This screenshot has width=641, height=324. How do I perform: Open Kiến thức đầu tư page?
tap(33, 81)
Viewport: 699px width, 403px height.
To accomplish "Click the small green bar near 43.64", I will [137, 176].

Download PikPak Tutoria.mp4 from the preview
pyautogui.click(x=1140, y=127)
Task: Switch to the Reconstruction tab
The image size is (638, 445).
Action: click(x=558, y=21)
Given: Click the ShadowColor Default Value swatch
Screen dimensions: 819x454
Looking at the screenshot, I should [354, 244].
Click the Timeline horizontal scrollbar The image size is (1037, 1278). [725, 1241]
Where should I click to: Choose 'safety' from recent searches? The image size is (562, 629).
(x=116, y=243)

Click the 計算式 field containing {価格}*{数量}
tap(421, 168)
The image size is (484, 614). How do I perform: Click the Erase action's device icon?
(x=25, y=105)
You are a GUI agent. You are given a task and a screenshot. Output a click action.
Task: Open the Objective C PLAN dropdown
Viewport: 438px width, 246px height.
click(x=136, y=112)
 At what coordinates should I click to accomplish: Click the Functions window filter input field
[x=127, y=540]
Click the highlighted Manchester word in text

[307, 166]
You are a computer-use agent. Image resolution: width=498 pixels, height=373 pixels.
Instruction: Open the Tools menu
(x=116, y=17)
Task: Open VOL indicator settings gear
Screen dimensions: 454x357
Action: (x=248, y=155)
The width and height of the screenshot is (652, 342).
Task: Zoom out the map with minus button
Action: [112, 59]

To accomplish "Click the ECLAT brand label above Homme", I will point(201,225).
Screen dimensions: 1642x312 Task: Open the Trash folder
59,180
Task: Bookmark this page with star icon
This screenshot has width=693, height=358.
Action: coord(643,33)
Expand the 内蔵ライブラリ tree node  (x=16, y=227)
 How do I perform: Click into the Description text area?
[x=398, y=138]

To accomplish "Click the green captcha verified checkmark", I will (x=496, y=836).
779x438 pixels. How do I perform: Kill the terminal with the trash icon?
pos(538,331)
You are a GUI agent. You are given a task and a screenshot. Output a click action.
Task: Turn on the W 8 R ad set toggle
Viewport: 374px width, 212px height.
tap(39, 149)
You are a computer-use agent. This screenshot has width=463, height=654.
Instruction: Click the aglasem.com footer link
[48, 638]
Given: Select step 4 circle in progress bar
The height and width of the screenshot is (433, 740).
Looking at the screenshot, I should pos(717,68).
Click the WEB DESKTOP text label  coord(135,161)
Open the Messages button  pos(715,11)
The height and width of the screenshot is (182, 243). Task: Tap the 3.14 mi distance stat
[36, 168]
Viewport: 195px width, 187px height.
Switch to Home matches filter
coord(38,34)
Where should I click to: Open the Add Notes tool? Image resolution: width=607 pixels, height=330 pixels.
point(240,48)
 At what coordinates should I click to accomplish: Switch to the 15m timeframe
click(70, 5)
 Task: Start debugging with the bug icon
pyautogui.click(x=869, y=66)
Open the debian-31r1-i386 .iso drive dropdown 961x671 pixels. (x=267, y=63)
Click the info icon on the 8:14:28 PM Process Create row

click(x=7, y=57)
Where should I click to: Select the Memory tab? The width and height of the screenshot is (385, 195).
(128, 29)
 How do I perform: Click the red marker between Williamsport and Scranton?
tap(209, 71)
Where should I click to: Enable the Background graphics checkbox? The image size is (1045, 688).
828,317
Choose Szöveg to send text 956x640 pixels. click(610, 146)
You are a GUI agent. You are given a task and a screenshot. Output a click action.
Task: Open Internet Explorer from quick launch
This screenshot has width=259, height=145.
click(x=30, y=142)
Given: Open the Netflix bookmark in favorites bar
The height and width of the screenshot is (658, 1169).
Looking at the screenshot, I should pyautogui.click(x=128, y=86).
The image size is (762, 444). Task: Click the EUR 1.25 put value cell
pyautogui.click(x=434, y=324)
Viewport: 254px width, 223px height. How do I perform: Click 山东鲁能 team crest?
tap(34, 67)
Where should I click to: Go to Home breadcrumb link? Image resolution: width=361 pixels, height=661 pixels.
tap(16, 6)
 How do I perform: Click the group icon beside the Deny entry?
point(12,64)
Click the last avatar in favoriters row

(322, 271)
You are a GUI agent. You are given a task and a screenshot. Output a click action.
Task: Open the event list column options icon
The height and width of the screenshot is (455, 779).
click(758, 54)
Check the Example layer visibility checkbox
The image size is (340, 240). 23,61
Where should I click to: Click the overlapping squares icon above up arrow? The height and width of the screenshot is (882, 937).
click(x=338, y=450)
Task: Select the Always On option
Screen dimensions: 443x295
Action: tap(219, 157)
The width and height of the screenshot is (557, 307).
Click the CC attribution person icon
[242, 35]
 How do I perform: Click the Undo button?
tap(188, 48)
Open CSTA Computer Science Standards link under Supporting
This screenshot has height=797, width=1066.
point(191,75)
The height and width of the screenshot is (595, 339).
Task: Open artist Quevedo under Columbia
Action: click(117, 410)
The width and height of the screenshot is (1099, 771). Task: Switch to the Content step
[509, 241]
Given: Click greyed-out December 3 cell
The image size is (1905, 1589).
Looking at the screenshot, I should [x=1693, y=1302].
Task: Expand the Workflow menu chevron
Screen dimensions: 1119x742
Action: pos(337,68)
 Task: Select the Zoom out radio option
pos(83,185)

* _WHAT IS NEEDED_: What you return should match, exactly, the stretch of the listing above that runs from the line with "Click the last avatar in favoriters row" to its last line.

* _WRITTEN RESPONSE_:
Click the last avatar in favoriters row

(322, 271)
You are a GUI agent. You are given a task and a screenshot. Output a click action.
Task: Open the event list column options icon
The height and width of the screenshot is (455, 779).
click(758, 54)
Check the Example layer visibility checkbox
The image size is (340, 240). 23,61
Where should I click to: Click the overlapping squares icon above up arrow? The height and width of the screenshot is (882, 937).
click(x=338, y=450)
Task: Select the Always On option
Screen dimensions: 443x295
Action: tap(219, 157)
The width and height of the screenshot is (557, 307).
Click the CC attribution person icon
[242, 35]
 How do I perform: Click the Undo button?
tap(188, 48)
Open CSTA Computer Science Standards link under Supporting
This screenshot has height=797, width=1066.
point(191,75)
The height and width of the screenshot is (595, 339).
Task: Open artist Quevedo under Columbia
Action: click(117, 410)
The width and height of the screenshot is (1099, 771). Task: Switch to the Content step
[509, 241]
Given: Click greyed-out December 3 cell
The image size is (1905, 1589).
Looking at the screenshot, I should [x=1693, y=1302].
Task: Expand the Workflow menu chevron
Screen dimensions: 1119x742
Action: pos(337,68)
 Task: Select the Zoom out radio option
pos(83,185)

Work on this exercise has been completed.